To ensure this, the modern MES application should be able to protect the real-time data obtained from the equipment layer and ensure its integrity before it is processed. Ideally, the MES would achieve this in the form of a data platform layer capable of edge processing, which isolates the real-time data from near real-time data, without being exposed to the risk which comes from being connected over wireless networks. Not all MES applications may be able to achieve this, however; MES applications equipped with a modern data platform ensure that there exists a layer between the equipment and the MES application itself, ensuring the data received is accurate and consistent and most importantly directly from the source of truth, without any possible corruption over any network.

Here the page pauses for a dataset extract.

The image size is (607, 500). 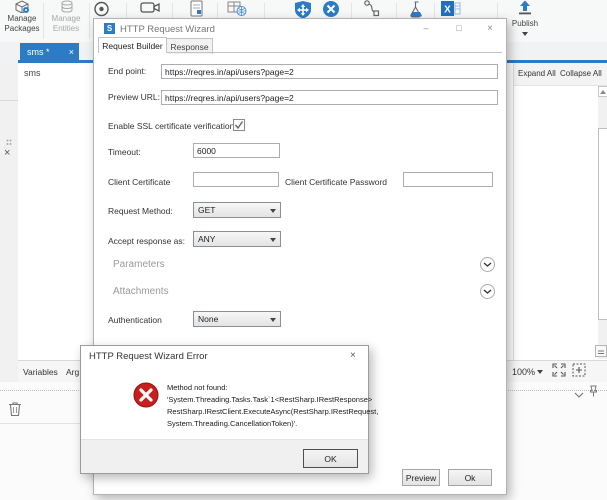 What do you see at coordinates (198, 388) in the screenshot?
I see `error-message-line1: Method not found:` at bounding box center [198, 388].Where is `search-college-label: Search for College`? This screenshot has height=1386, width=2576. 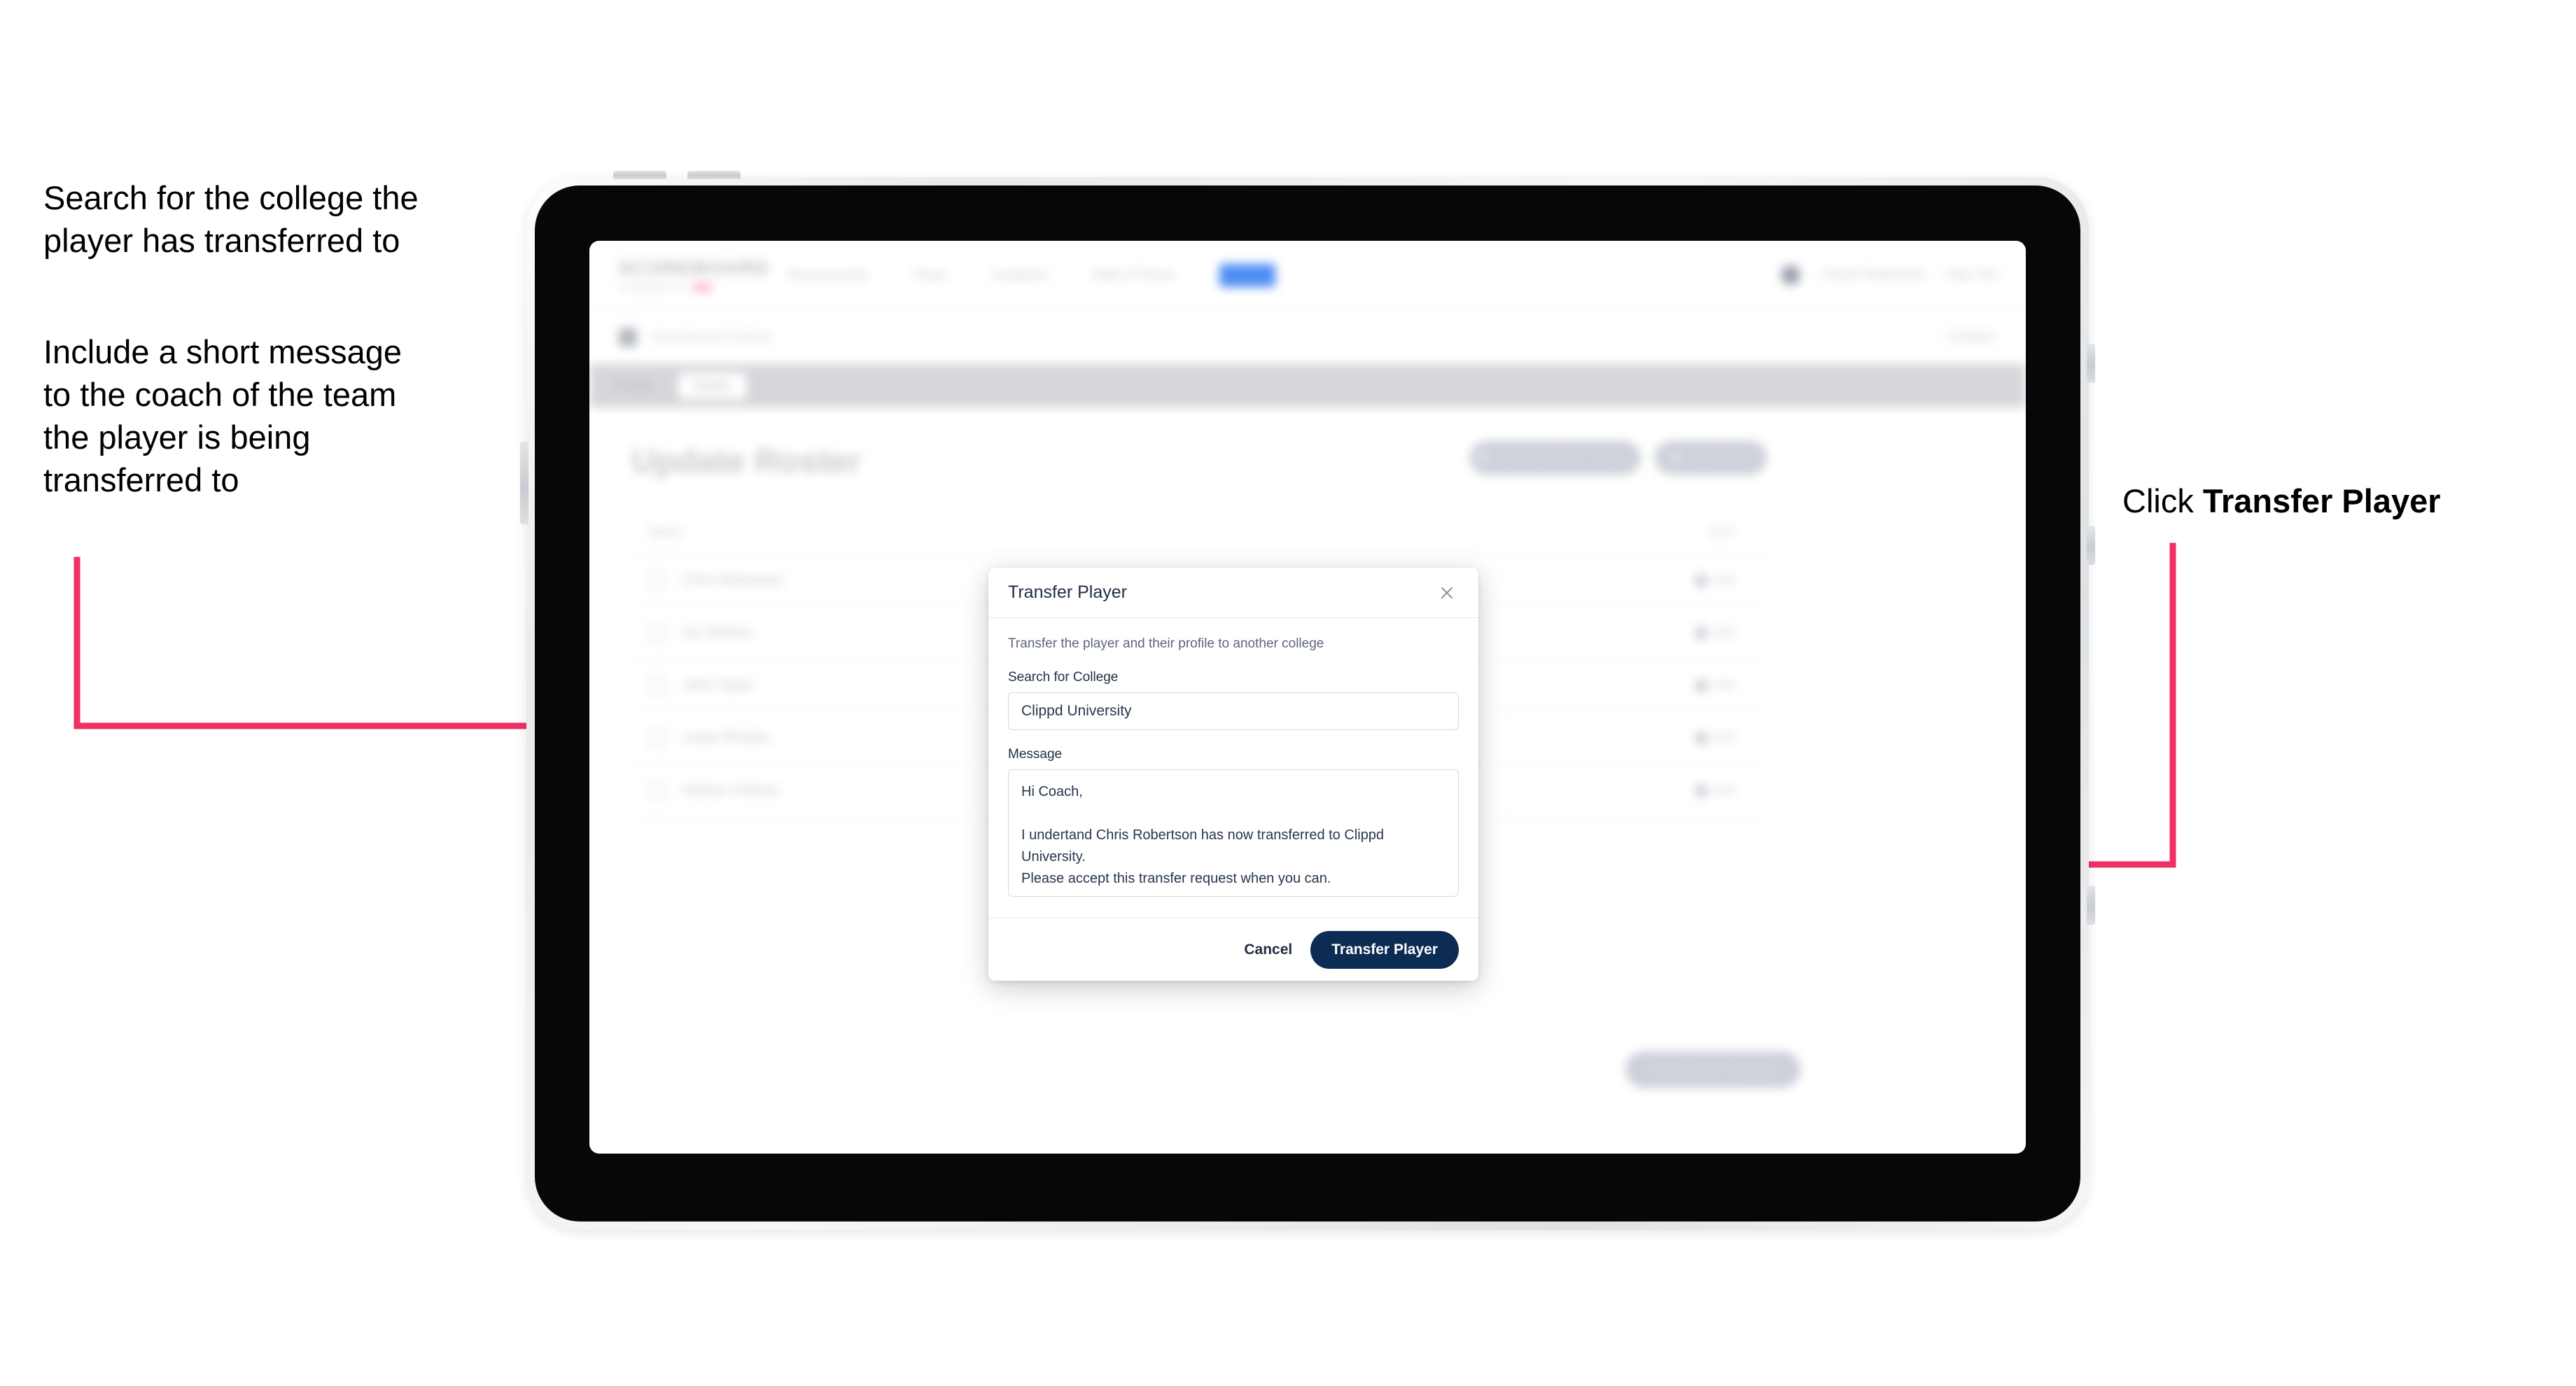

Further, as the MES application is responsible for process execution, it relies on industry-specific standards and protocols to ensure that the data, once collected, always exists in requisite formats. In addition to this, a modern MES should have the internal capability for systems security to restrict access to the system for any person not authorized to gain entry to a given function or facet of the application. Furthermore, the MES application should be able to establish a baseline of normal vis-à-vis abnormal data through ML, which would allow for the overall system to become more responsive and vigilant, where any variation from the standard may raise requisite alarms. The ability to secure data at the very source, then being able to ensure that any abnormality is detected and reported would help the entire business become more resilient, as any attack, if detected early can be countered with the least damage.
Industry 4.0 demands security from your MES
There are a few critical factors to take away:
- Your Industry 4.0 implementation should be a strategic priority. The most important uses cases must be given preference for making the implementation a success. However, this shouldn’t happen at the cost of security by making compromises to realize short term gains.
- Ensuring security at source of data is vital and all efforts should be made to ensure equipment, automation and control levels are ready for Industry 4.0 from a data security perspective. This may mean installing a DMZ to protect your real-time processes and data.
- The MES application which is responsible for ensuring data integrity across the value chain must be capable of collecting data from the real-time sources and providing the means for data to remain incorruptible once in the application.
- Finally, while overall levels of data security capabilities might take years to parallel current integration capabilities, it is vital that manufacturers consider a system architecture which is based on loose coupling and which allows for seamless data transfer, while restricting damage in case of an attack. This makes the value chain more robust, while still benefitting from the integration which Industry 4.0 brings.